To setup passthrough for a PCI device, follow these steps:
  1. Make sure the vfio-pci module is  available, e.g. using the modinfo command:
       $ modinfo vfio-pci
       filename:       /lib/modules/4.18.0/kernel/drivers/vfio/pci/vfio-pci.ko
       description:    VFIO PCI - User Level meta-driver
  2. Verify that the pciutils package, providing the lspci command et al, is available using your distro's package manager
  3. Determine the PCI device's address using the lspci command:
       $ lspci

       0002:06:00.0 Ethernet controller: Mellanox Technologies MT27500/MT27520 Family

                    [ConnectX-3/ConnectX-3 Pro Virtual Function]
     
  4. Add the following element to the guest domain XML's devices section:
       <hostdev mode='subsystem' type='pci' managed='yes'>

         <source>

           <address domain='0x0002' bus='0x06' slot='0x00' function='0x0'/>

         </source>

       </hostdev>

    Note that if attribute managed is set to no (which is the default), it becomes the user's duty to unbind the PCI device from the respective device driver, and rebind to vfio-pci in the host prior to starting the guest.
Once done and the guest is started, running the lspci command in the guest should show the PCI device, and one can proceed to configure it as needed.
It is well worth checking out the expanded domain XML:
    <hostdev mode='subsystem' type='pci' managed='yes'>
      <source>
        <address domain='0x0002' bus='0x06' slot='0x00' function='0x0'/>
      </source>
      <address type='pci' domain='0x0002' bus='0x00' slot='0x01' function='0x0'>
        <zpci uid='0x0001' fid='0x00000000'/>
      </address>
    </hostdev>

Theoretically, the PCI address in the guest can change between boots.

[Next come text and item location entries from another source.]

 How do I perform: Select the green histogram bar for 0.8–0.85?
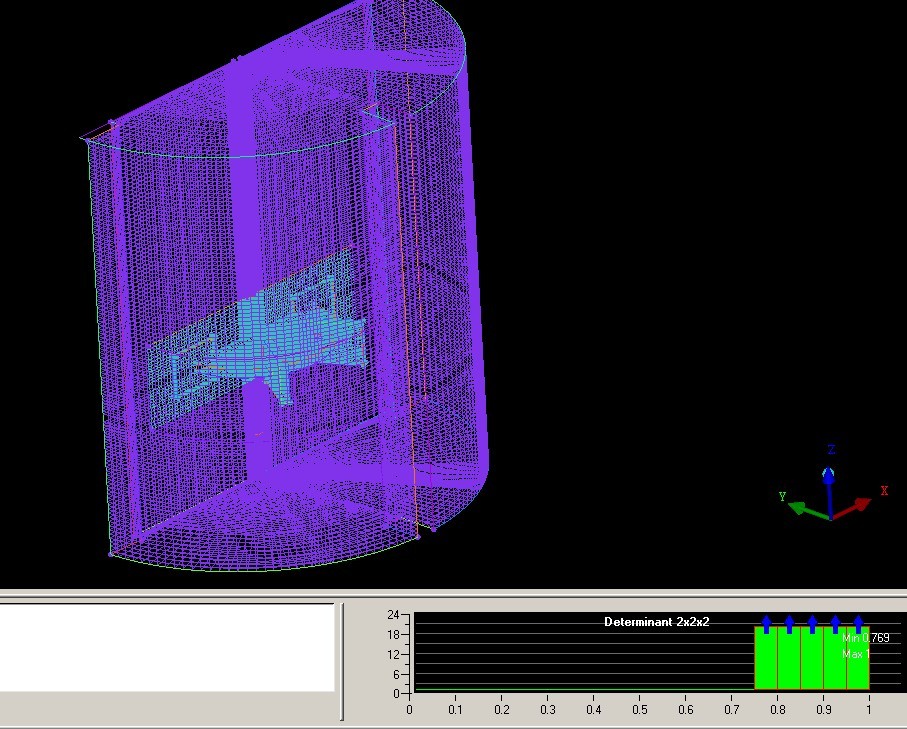[x=789, y=665]
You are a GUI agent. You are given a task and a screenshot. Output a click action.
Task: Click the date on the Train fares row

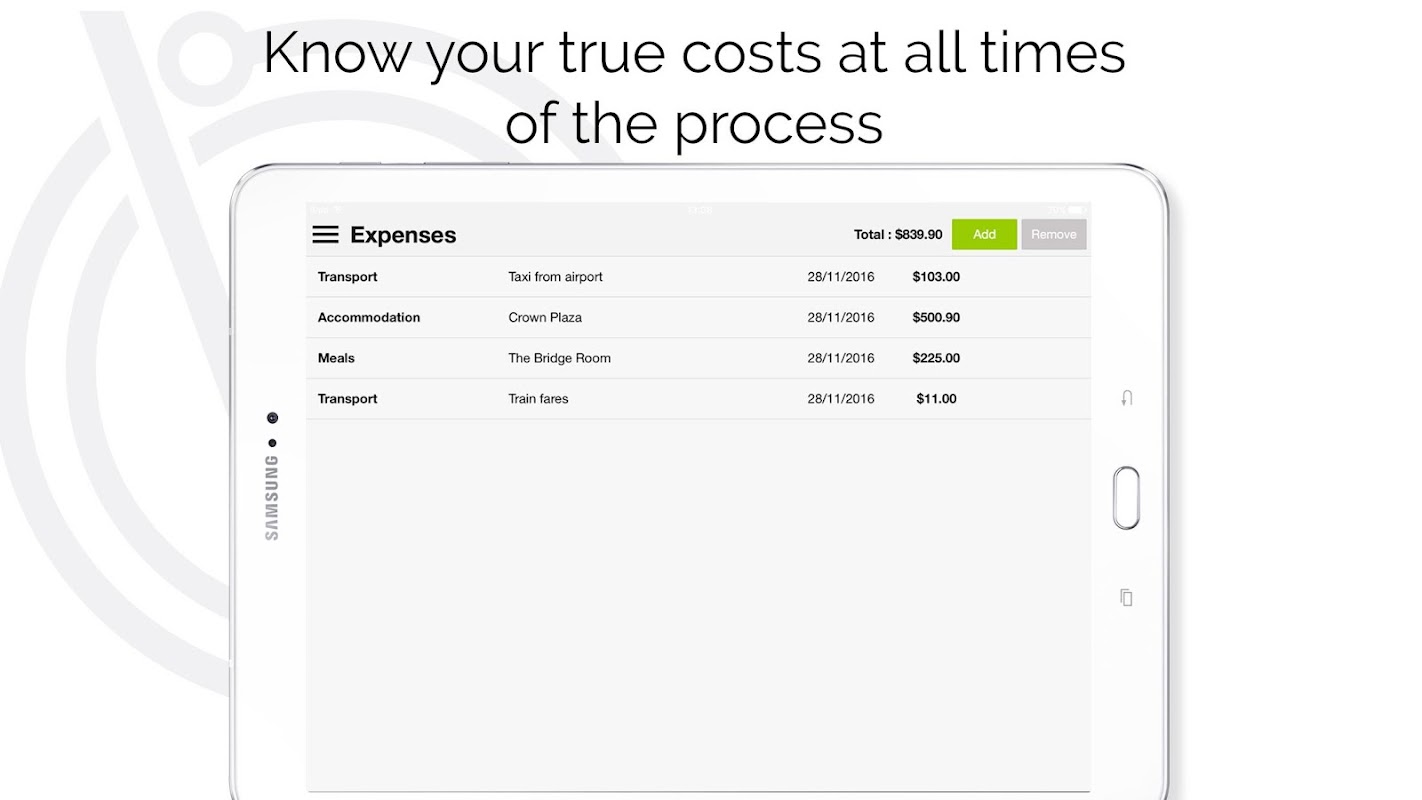[x=841, y=398]
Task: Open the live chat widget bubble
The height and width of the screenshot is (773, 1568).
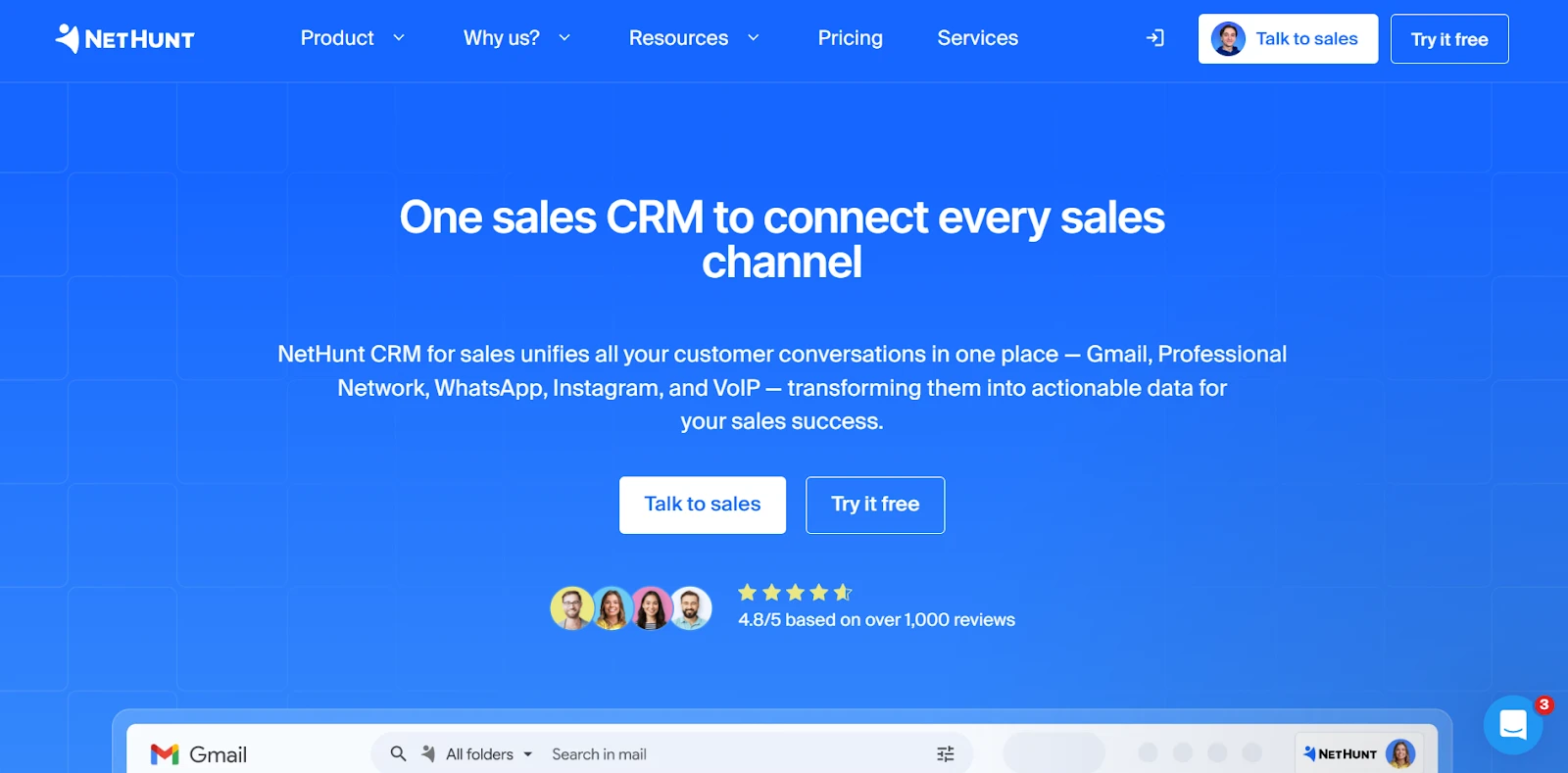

However, the <zpci> element guarantees address persistence inside of the guest. The actual address of the passthrough device is based solely on the uid attribute: The uid becomes the PCI domain, all remaining values of the address (PCI bus, slot and function) are set to zero. Therefore, in this example, the PCI address in the guest would be 0001:00:00:0.
Take note of the fid attribute, whose value is required to hotplug/hotunplug PCI devices within a guest.
Furthermore note that the target PCI address is not visible anywhere (except within the QEMU process) at all. I.e. it is not related to the PCI address as observed within the KVM guest, and could be set to an arbitrary value. However, choosing the "wrong" values might have undesired subtle side effects with QEMU. Therefore, we strongly recommend not to specify a target address, and to rather rely on the auto-assignment. I.e. if the guest's PCI address has to be chosen, at a maximum restrict the target address element to uid (for PCI address definition) and fid (so that e.g. scripts in the guest for hotplugging PCI devices can rely on a specific value) as follows:
   <address type='pci'>
     <zpci uid='0x0001' fid='0x00000000'/>
   </address>


For further (rather technical) details see here and here (git commit).